* _Task details_
Scan the entries below for the word "computer" and copy every line in which it occurs.

* _Dataset excerpts_

□ □ □

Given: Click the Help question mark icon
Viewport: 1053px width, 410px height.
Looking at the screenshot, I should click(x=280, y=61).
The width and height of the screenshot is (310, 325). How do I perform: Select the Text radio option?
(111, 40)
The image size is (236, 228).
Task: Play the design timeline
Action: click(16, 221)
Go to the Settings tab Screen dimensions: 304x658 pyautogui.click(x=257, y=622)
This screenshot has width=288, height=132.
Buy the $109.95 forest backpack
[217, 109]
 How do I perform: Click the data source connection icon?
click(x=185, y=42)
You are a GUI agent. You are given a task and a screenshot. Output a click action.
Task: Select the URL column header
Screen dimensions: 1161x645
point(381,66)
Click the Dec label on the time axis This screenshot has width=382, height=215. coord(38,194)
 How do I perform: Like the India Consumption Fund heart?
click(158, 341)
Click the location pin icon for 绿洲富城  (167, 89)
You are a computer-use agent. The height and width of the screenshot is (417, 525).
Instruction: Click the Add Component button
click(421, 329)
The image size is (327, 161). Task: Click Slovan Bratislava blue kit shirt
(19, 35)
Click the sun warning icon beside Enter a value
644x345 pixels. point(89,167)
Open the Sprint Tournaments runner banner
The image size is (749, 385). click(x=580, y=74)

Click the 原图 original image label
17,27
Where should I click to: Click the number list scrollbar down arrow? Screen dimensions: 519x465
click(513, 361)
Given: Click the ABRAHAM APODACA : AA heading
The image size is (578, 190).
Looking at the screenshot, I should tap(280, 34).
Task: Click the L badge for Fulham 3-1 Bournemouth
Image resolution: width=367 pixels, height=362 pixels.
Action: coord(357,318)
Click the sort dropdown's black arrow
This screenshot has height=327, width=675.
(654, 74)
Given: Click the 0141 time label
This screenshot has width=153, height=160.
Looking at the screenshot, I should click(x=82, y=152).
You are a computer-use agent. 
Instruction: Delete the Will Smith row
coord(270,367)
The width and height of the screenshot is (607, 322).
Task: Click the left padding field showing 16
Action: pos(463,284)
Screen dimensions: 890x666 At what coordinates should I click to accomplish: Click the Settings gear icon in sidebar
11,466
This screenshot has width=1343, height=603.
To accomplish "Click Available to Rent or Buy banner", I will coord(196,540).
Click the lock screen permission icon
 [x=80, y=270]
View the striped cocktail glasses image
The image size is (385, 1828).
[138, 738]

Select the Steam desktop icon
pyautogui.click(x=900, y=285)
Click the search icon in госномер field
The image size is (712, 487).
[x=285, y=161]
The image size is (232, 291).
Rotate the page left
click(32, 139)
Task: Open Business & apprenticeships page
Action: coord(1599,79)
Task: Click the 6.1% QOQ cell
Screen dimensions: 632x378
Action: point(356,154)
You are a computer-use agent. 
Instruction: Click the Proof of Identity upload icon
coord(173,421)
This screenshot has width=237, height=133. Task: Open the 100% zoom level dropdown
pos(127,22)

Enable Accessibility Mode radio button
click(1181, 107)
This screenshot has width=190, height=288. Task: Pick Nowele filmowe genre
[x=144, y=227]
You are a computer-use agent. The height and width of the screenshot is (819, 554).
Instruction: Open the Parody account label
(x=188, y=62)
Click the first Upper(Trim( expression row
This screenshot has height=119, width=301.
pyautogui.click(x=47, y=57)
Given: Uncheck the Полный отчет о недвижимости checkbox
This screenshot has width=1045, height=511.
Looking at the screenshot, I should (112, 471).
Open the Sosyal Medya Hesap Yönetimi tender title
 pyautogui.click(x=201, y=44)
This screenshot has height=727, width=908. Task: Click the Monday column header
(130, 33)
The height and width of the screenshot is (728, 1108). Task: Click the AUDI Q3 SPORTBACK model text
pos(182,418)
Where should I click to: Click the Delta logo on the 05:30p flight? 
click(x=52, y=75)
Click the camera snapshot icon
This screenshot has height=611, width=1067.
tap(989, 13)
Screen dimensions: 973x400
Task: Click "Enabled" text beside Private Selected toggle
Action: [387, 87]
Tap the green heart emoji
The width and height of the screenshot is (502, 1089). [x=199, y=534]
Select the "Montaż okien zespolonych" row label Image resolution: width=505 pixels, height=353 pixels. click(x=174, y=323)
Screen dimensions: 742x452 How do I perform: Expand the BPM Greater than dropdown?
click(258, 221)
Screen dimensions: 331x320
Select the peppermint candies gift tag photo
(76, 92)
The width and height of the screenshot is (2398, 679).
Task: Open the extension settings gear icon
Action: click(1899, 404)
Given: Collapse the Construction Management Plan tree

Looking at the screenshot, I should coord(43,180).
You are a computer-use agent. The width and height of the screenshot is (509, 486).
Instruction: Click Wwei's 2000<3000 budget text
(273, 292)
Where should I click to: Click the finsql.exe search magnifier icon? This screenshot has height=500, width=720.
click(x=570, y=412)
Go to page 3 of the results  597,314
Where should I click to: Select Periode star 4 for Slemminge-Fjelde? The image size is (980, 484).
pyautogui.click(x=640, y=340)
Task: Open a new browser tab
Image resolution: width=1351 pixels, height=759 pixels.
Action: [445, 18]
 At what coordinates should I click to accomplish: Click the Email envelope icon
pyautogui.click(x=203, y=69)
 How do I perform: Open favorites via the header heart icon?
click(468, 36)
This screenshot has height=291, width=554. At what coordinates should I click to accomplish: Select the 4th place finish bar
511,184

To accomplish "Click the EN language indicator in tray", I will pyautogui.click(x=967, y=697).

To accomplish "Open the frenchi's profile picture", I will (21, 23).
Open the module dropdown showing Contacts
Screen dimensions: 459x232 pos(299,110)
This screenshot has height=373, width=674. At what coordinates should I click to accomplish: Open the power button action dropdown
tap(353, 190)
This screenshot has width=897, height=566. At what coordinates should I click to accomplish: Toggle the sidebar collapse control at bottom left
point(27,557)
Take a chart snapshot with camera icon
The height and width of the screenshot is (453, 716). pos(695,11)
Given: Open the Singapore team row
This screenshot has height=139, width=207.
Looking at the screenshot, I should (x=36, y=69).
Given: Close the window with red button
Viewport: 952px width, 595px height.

□ □ □

* _Answer_
You are a computer-use agent. The height and width of the screenshot is (417, 525).
You are a computer-use agent. 
You are a computer-use agent. 
You are a computer-use agent. The height and width of the screenshot is (819, 554).
You are a computer-use agent. The width and height of the screenshot is (509, 486).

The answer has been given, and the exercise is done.